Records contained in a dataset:
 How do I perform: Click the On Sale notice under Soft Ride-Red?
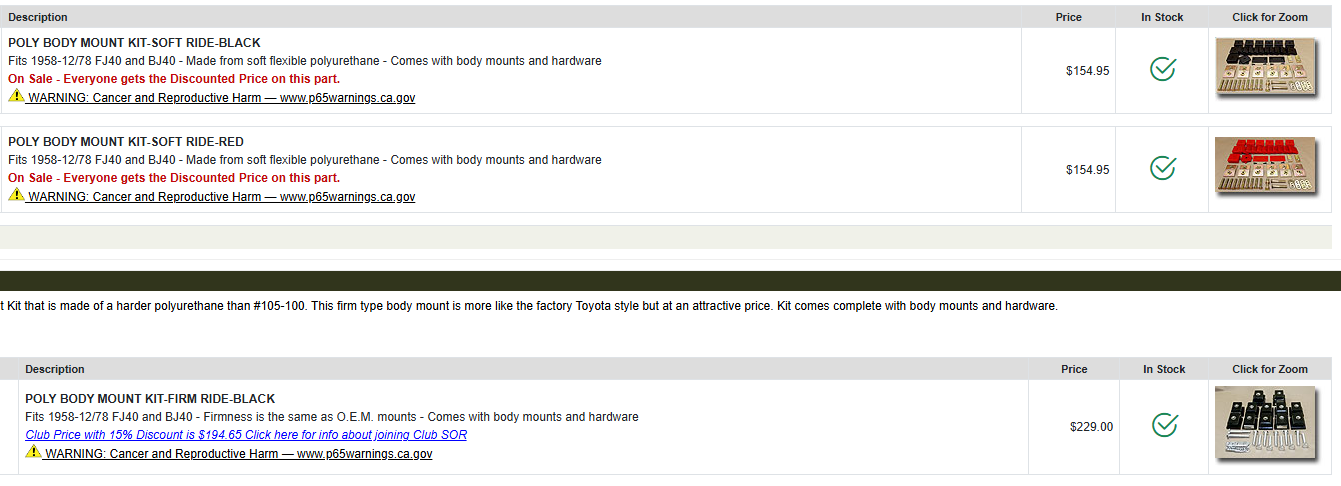[x=174, y=178]
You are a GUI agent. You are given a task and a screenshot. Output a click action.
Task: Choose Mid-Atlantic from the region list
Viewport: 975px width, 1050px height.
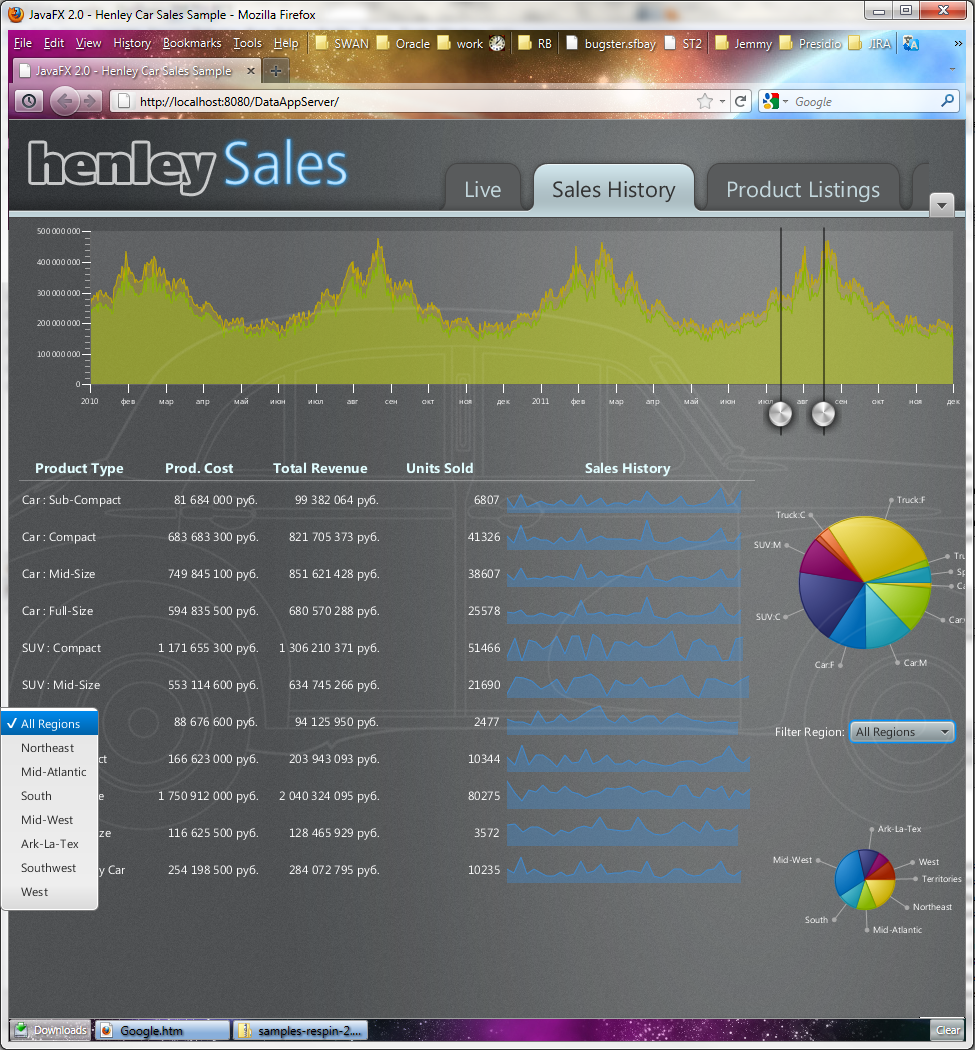pyautogui.click(x=54, y=772)
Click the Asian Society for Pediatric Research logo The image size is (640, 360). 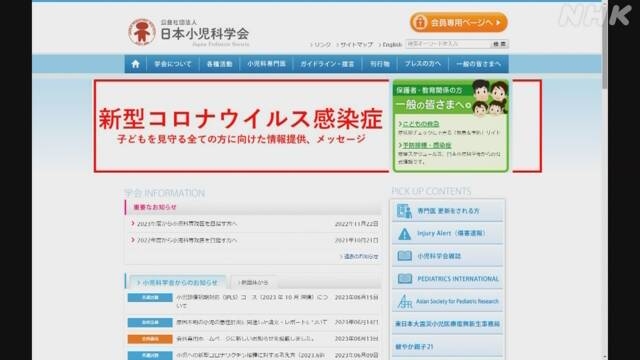[x=404, y=302]
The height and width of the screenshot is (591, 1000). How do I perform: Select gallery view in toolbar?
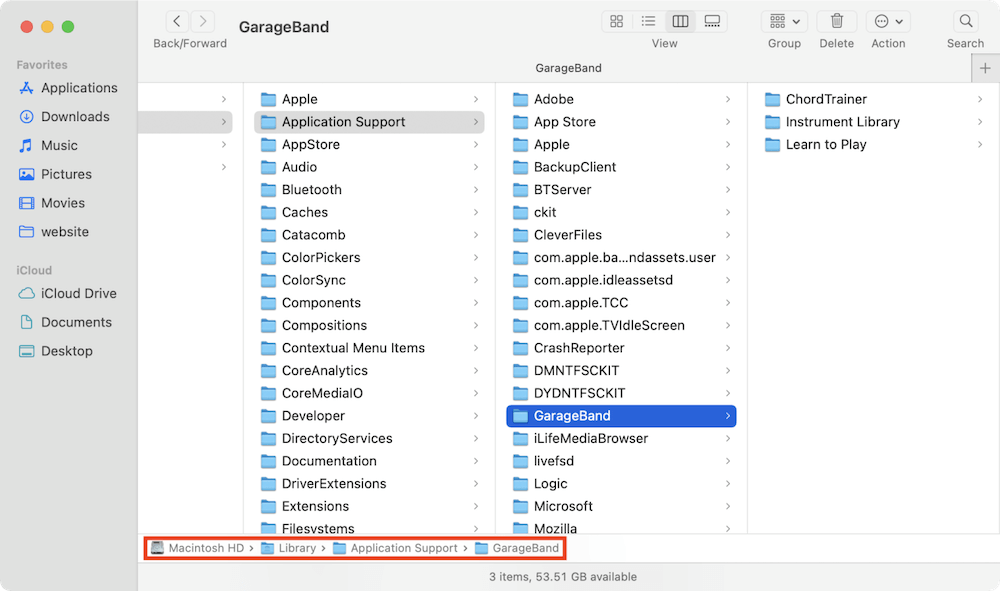712,21
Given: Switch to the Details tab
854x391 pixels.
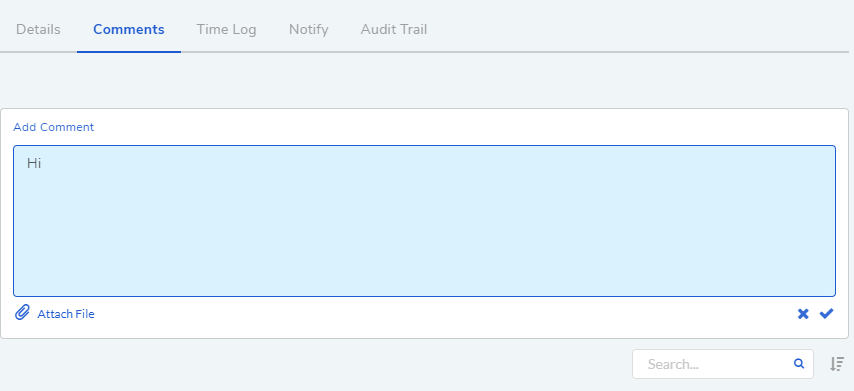Looking at the screenshot, I should 38,29.
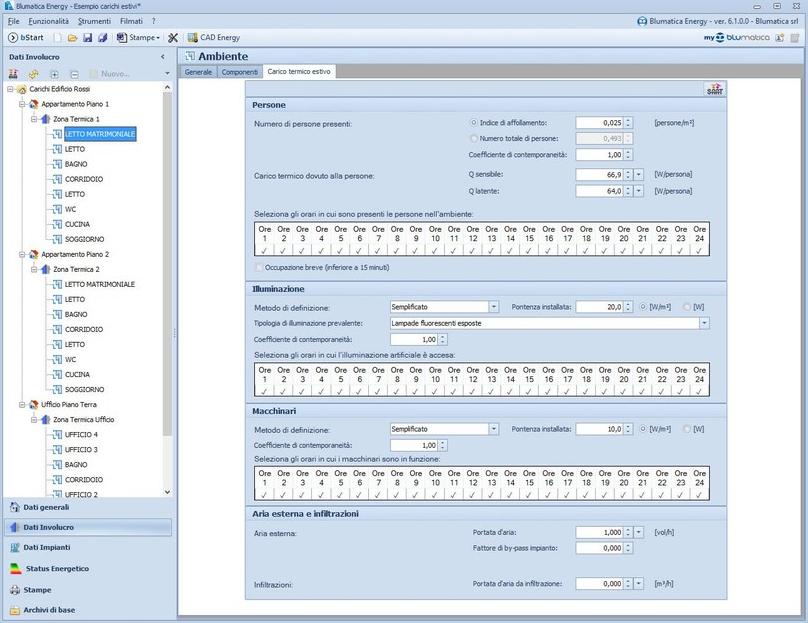808x623 pixels.
Task: Open the Archivi di base section
Action: click(x=49, y=610)
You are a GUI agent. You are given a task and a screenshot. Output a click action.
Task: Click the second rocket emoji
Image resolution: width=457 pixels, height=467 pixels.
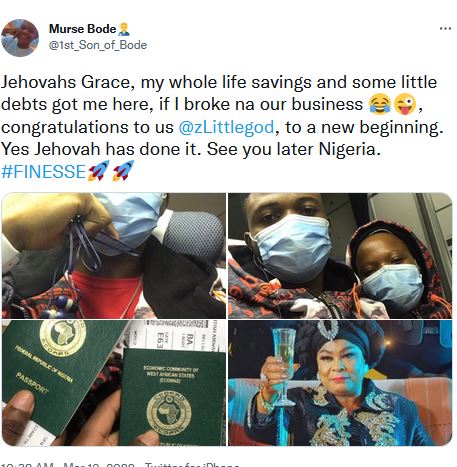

WORK ITEM →
Take the records above from the line with "854x391 pixels." down to their last line and please copy those lines exactly, without the pictures.

TASK ANSWER →
854x391 pixels.
Looking at the screenshot, I should 38,29.
808x623 pixels.
Task: Open the Archivi di base section
Action: click(x=49, y=610)
You are a GUI agent. You are given a task and a screenshot. Output a click action.
Task: Click the second rocket emoji
Image resolution: width=457 pixels, height=467 pixels.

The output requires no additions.